Metalli preziosi protagonisti, gas in rialzo e petrolio sotto pressione
Il prezzo dell’oro avanza dello 0,6%, portandosi a 4.462 dollari l’oncia, confermando l’interesse degli investitori per gli asset rifugio in una fase di incertezza globale.
Deciso il movimento dell’argento, che mette a segno un forte scatto aggiornando i massimi a 79,37 dollari l’oncia, prima di ridurre parte dei guadagni e attestarsi a 78,99 dollari, con un rialzo complessivo del 4,1%.
Segnali opposti arrivano dal petrolio, che registra una lieve flessione nelle prime battute di scambio. L’attenzione degli operatori resta concentrata sugli sviluppi delle tensioni geopolitiche, dopo l’attacco degli Stati Uniti al Venezuela.
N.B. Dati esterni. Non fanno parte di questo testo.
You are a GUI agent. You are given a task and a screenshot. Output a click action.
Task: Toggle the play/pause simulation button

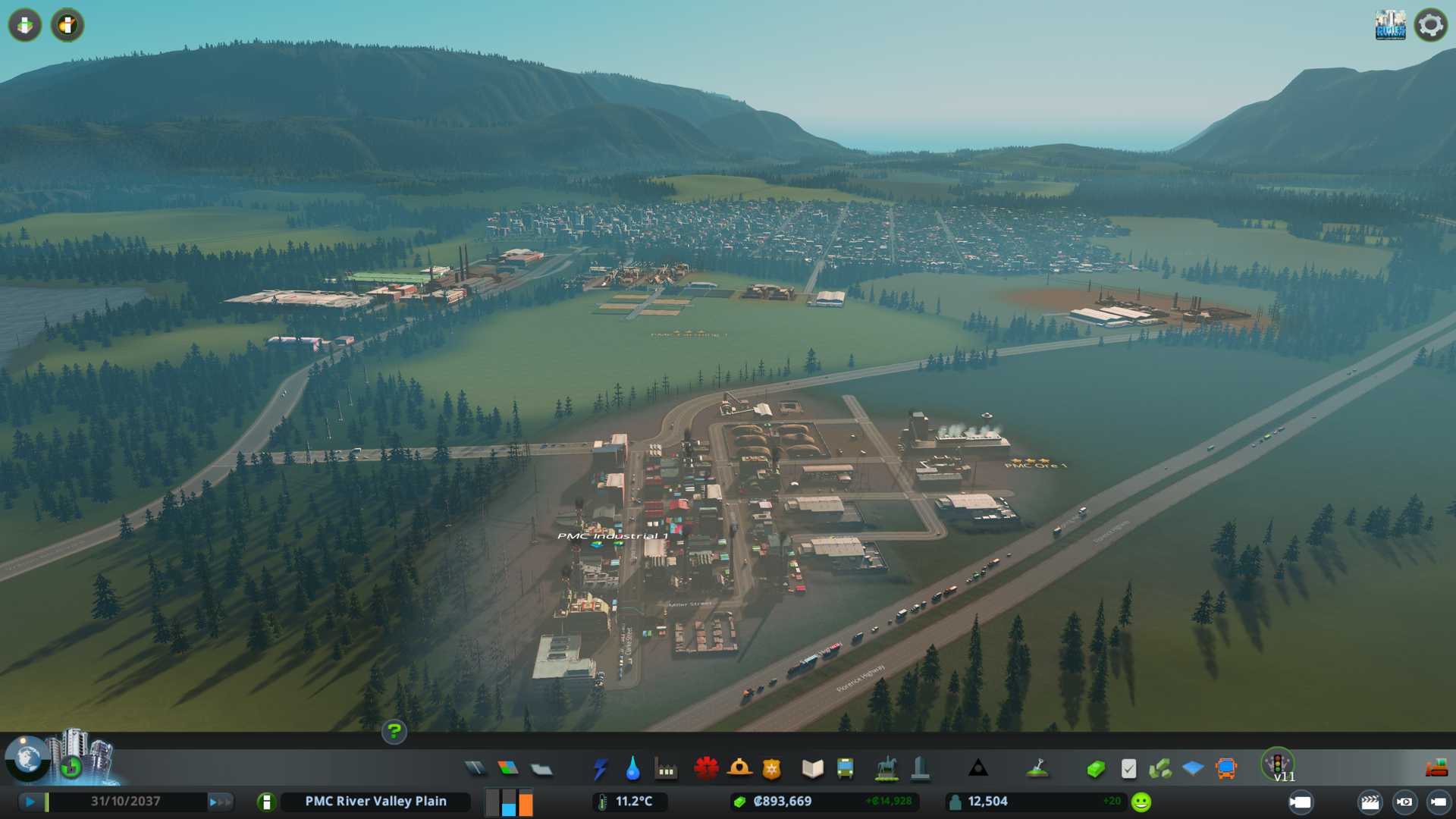coord(30,802)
Il Wti viene scambiato a 58,14 dollari al barile, in calo dello 0,3%, mentre il Brent si posiziona a 61,61 dollari, con una riduzione dello 0,2%.
In rialzo invece il gas naturale, sostenuto dalle preoccupazioni legate allo scenario geopolitico e dall’evoluzione delle condizioni meteorologiche. Sul mercato di Amsterdam, le quotazioni segnano un progresso dell’1,7%, raggiungendo 27,85 euro al megawattora.